» Task inputs:

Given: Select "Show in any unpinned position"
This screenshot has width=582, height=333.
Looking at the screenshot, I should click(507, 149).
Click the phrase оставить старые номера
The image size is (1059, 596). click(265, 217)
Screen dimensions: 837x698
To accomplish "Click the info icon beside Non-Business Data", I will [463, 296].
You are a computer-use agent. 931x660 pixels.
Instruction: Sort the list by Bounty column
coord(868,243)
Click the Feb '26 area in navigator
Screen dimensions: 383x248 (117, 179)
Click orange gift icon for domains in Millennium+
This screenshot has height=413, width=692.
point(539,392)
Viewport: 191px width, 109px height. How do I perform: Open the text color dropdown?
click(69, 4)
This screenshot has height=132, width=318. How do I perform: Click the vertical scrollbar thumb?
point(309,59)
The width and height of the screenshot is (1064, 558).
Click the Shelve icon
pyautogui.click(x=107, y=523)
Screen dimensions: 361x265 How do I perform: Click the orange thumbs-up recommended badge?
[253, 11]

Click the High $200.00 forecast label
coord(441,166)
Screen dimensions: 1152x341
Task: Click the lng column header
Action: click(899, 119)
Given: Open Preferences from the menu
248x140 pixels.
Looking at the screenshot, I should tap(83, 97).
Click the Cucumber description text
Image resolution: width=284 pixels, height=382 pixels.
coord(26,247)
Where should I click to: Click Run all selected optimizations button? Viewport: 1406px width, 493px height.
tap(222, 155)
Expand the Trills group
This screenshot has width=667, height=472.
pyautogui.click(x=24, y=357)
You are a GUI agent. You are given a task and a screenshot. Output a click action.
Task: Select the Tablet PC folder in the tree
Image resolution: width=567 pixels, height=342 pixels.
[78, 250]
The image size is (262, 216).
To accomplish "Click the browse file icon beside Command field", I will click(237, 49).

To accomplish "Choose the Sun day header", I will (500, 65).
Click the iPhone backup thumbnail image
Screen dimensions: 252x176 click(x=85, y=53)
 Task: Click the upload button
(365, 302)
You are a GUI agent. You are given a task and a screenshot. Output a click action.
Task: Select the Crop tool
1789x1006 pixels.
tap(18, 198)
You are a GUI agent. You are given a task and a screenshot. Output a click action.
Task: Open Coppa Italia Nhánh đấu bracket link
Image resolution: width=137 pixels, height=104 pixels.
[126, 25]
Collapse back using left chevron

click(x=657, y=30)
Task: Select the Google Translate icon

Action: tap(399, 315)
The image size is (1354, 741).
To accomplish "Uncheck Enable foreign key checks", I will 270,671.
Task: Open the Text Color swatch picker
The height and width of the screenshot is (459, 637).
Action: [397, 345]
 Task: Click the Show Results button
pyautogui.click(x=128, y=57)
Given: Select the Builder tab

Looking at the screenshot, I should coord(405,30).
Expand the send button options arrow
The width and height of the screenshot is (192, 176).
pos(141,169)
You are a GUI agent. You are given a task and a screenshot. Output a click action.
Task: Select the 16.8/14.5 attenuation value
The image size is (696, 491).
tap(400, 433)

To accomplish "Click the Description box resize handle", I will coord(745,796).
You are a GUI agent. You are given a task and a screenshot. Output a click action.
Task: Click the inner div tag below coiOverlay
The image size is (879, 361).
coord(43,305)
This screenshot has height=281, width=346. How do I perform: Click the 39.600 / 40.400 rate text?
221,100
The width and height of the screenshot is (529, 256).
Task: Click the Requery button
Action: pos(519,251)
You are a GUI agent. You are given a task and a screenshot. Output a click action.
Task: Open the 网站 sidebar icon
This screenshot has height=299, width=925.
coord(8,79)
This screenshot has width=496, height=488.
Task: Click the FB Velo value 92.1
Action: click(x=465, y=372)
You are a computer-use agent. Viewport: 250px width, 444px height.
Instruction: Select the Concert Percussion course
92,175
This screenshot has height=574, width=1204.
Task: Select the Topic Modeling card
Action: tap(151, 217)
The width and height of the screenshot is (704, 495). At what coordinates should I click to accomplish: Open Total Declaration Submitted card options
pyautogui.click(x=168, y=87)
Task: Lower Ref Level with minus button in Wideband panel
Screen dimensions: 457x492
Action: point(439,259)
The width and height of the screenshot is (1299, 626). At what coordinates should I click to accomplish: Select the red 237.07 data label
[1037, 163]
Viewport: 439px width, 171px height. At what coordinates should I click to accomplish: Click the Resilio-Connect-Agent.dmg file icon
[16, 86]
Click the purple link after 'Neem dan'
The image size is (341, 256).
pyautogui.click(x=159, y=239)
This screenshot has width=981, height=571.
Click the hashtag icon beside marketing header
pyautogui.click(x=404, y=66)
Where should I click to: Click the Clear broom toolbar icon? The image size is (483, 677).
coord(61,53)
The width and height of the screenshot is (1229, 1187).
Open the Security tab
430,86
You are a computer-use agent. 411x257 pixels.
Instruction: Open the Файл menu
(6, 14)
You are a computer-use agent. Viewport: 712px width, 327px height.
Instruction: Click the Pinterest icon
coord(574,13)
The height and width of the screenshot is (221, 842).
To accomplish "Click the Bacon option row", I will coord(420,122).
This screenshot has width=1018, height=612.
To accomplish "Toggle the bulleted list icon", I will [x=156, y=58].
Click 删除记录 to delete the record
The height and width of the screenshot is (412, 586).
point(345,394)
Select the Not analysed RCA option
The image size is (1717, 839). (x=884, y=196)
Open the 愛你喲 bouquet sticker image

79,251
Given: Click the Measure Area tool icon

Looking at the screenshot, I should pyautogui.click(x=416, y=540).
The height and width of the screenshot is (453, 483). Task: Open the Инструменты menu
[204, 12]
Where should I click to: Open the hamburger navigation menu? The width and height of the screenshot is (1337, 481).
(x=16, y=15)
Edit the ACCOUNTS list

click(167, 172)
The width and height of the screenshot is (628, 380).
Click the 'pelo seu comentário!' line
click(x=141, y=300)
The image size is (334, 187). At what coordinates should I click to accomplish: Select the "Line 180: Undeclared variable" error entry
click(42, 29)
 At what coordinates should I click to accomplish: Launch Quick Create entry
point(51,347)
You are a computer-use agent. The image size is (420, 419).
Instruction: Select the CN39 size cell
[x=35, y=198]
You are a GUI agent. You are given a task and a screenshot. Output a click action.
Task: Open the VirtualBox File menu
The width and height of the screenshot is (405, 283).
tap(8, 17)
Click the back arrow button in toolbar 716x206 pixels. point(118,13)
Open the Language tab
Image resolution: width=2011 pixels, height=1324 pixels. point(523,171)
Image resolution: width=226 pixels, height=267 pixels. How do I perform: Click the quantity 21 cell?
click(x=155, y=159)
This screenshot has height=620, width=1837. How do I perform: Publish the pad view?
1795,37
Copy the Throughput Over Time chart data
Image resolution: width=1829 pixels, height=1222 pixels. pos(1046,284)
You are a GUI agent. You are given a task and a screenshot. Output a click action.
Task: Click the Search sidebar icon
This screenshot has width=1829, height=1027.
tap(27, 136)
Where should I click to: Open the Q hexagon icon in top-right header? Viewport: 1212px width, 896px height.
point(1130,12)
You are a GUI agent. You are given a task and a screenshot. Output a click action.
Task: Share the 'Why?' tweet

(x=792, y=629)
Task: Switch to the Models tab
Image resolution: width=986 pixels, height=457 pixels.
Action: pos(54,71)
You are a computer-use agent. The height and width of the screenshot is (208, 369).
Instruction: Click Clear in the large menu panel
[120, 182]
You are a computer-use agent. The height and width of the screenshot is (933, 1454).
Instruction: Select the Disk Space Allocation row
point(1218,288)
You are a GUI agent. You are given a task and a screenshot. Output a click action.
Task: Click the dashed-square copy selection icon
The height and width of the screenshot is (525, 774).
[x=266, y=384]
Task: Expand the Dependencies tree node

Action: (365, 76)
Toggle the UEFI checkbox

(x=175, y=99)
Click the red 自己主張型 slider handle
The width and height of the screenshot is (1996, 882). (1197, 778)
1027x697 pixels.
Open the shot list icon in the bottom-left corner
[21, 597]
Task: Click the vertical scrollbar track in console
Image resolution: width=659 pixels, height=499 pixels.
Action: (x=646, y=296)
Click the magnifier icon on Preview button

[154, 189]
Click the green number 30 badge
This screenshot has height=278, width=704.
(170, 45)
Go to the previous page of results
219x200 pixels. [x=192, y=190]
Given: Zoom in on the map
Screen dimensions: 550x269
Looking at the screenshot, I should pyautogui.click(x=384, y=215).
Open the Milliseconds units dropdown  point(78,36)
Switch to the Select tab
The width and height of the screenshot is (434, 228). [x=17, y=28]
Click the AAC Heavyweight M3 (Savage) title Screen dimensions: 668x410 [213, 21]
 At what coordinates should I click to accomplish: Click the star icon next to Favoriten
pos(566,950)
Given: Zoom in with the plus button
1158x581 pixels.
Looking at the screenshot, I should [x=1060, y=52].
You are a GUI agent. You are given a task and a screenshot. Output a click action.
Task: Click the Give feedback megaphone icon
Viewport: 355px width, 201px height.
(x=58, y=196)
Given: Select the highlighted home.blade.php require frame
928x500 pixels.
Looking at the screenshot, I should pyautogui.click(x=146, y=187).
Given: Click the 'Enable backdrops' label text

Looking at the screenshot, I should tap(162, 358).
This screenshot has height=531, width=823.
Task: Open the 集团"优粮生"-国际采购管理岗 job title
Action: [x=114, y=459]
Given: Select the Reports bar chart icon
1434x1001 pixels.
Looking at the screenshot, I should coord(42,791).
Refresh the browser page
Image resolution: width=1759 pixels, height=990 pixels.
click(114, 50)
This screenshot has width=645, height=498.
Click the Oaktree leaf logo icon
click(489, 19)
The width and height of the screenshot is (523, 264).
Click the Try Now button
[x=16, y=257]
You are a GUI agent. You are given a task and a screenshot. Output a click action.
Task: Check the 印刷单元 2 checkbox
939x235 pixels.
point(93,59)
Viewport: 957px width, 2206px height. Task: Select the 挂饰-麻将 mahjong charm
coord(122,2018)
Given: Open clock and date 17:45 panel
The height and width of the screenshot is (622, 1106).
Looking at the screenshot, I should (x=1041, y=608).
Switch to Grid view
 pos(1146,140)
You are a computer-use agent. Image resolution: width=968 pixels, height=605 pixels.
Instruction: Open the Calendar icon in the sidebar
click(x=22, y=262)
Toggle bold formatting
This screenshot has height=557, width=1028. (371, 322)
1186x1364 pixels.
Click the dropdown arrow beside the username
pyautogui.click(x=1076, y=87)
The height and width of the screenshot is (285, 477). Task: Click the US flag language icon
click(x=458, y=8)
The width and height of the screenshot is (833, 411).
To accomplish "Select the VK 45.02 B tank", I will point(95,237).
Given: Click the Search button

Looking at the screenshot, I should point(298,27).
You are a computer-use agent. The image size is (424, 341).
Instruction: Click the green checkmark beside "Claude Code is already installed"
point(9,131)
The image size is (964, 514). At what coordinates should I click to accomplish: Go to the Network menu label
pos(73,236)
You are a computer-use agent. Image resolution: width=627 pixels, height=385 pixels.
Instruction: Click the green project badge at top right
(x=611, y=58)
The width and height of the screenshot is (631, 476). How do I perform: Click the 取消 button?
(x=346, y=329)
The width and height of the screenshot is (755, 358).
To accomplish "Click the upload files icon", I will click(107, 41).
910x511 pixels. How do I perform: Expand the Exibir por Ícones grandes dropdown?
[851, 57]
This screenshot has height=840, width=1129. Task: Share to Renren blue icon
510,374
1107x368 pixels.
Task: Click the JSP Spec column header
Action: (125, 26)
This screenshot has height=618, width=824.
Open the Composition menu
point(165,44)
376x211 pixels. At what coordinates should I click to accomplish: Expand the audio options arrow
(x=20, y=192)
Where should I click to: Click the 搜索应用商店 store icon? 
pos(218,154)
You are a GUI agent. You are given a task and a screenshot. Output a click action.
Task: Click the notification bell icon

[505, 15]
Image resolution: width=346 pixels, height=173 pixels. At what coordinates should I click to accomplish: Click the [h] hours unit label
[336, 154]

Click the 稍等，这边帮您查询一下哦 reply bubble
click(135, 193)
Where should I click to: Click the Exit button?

» Task prompt: Reproduce the listing above word for word, from the line containing "Select the Not analysed RCA option" through the line containing "should pyautogui.click(x=416, y=540).", including both of those lines.

» Answer to this exercise:
Select the Not analysed RCA option
The image size is (1717, 839). (x=884, y=196)
Open the 愛你喲 bouquet sticker image

79,251
Given: Click the Measure Area tool icon

Looking at the screenshot, I should pyautogui.click(x=416, y=540).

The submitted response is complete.